魔竜から人間の竜に至ったほどのネオスの頭脳も冴え渡り、三人で協力して穴のない実にそれっぽい、真実を知らなければ信じるに足るだけの根拠と信憑性を持たせた資料ができあがった。
そして彼女たちが資料を作ってくれている間に、竜郎たちはもう一仕事。
ゲイリーから聞いた情報を元に、竜郎たちは『エフェミラル』を大金を投じて買い取った組織を探した。
ゲイリーがエフェミラルの製造法を売る相手を見極める際には、ストーカーも真っ青なほど執拗に情報を調べてから行っていたため、彼の知っている頃とは別の拠点に移っていたが、それほど苦労することなくボスとその側近、毒薬製造の責任者を攫ってこられた。
当然彼ら彼女らにも洗脳をかけ、情報を念入りに聞き出し、エフェミラルを使った犯罪を中心に悪行を詳らかにしてまとめ上げた。
証拠も拠点から持ってきたので完璧だ。
後は彼の組織がゲイリーの共犯者であるという証拠をでっち上げ、洗脳で深層心理から書き換える勢いで認識も上書きして、組織側の人間たちに本心からそうであったと思い込ませた。
続いてその足で今度は死の森に町や国の許可なく踏み入って、ゲイリーからの依頼を請け負っていた冒険者崩れの五人組も捕縛。
こちらも洗脳で情報を聞き出したが、本当にそれが何に使われていたのか知らないどころか興味もなかったようで、金さえ貰えればいいというスタンスで引き受けていた。
ならば認識の上書きは別にいいかと、こちらは実行犯としてそのまま突き出すことにした。
あとはカルディナ城に戻って資料を受け取り、竜郎が魔法でそれっぽくミネルヴァたちの指示通りに、資料別に細かく調整しながら経年劣化させ、何年にも渡って書かれた研究資料のように見た目もでっちあげる。
裏組織の拠点で作られていたエフェミラルと、カポスの毒豆を使ってそれっぽい成果物も作って証拠に加えておく。
最後にゲイリー・ゲイン。
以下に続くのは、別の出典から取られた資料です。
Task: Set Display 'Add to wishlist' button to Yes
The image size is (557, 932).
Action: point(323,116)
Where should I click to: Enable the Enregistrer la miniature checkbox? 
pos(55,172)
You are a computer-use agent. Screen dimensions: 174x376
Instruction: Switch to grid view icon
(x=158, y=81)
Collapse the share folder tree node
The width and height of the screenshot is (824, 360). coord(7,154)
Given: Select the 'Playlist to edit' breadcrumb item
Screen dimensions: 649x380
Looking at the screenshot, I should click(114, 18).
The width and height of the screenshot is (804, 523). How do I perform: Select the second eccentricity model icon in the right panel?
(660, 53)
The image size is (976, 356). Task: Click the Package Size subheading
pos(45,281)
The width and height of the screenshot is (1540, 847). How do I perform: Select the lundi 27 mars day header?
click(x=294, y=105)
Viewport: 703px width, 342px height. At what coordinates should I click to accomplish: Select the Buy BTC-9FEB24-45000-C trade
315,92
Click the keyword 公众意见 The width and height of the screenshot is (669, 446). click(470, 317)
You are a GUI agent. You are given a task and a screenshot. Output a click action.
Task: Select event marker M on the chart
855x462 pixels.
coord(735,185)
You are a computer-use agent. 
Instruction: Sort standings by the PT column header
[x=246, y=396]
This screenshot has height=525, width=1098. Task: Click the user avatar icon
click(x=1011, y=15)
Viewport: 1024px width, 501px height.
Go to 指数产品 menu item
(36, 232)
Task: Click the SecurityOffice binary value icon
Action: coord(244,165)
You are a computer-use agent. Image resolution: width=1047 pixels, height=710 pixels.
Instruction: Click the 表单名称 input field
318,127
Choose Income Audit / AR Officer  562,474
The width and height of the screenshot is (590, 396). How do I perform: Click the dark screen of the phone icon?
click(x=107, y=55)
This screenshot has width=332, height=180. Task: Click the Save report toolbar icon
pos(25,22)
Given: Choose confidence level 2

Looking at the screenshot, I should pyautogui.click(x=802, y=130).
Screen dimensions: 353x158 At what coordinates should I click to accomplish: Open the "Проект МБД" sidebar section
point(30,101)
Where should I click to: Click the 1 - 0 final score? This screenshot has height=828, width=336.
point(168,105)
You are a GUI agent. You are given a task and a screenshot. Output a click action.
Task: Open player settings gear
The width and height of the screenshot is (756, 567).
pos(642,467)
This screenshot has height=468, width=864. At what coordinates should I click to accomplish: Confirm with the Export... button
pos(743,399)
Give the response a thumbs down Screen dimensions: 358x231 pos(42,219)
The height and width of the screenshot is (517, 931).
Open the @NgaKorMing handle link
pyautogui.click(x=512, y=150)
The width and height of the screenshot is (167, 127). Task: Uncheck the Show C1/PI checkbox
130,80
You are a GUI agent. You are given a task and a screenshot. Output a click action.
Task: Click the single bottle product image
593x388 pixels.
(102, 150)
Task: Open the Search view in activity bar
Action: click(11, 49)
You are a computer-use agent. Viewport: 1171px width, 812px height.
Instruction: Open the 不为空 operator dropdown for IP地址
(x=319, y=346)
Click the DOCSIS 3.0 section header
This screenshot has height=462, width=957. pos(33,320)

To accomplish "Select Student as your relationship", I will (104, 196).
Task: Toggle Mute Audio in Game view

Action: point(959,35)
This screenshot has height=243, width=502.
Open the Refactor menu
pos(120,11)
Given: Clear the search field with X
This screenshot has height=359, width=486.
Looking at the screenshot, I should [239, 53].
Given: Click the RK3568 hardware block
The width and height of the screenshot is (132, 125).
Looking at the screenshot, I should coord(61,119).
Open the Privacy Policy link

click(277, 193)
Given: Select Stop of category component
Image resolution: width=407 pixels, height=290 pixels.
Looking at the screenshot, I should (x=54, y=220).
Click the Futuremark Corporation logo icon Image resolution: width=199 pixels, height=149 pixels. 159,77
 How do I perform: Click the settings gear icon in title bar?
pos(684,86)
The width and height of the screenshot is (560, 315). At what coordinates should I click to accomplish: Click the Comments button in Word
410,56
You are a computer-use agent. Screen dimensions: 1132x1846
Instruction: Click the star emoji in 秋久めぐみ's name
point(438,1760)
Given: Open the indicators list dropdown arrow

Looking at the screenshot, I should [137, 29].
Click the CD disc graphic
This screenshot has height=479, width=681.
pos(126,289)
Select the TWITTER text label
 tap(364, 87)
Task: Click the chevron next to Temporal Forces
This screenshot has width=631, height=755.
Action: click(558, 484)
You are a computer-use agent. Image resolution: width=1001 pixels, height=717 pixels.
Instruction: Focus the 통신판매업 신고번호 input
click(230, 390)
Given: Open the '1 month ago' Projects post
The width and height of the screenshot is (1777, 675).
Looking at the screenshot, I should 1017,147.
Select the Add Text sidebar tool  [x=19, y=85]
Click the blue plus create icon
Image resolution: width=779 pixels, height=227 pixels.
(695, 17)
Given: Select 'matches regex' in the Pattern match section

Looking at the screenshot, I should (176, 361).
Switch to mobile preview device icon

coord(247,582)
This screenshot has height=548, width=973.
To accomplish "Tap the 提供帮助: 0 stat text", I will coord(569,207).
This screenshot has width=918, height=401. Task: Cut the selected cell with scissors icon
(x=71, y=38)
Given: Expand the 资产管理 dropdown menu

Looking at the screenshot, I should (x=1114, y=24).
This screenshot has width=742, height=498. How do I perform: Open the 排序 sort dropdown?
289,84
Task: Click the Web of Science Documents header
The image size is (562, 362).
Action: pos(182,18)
彼は証拠や資料のでっちあげにも協力させ終わり、完全に用済みとなった。
彼自身の頭の中からもマルスソムに関する全てを、呪と闇の魔法で別の情報で上書きし、心の底から自分は裏の組織と組んでエフェミラルを超える最高の毒の研究をしていたと、今では錯覚している。
最悪思いだしても洗脳状態の際に、竜郎の契約魔法で勝手に不利な契約が結ばれているので、そちらも破らなければ一生口にすることも考えることすらもできない。
どうせやったことからすれば、どこの国の法であろうと確実に死刑が言い渡されるだけの数の人を殺めてきた男。
殺人だけでなく他にも吐き気を催すような悪行を、研究のためという免罪符のもと嬉々としてやってきた異常者だ。
なので竜郎は何の憐憫の情も抱かずに、そこまで徹底的にゲイリー・ゲインという個を歪めることができた。
「さらにこのゲイリーという男ですが、研究が完成すると実験したがる性格の持ち主です。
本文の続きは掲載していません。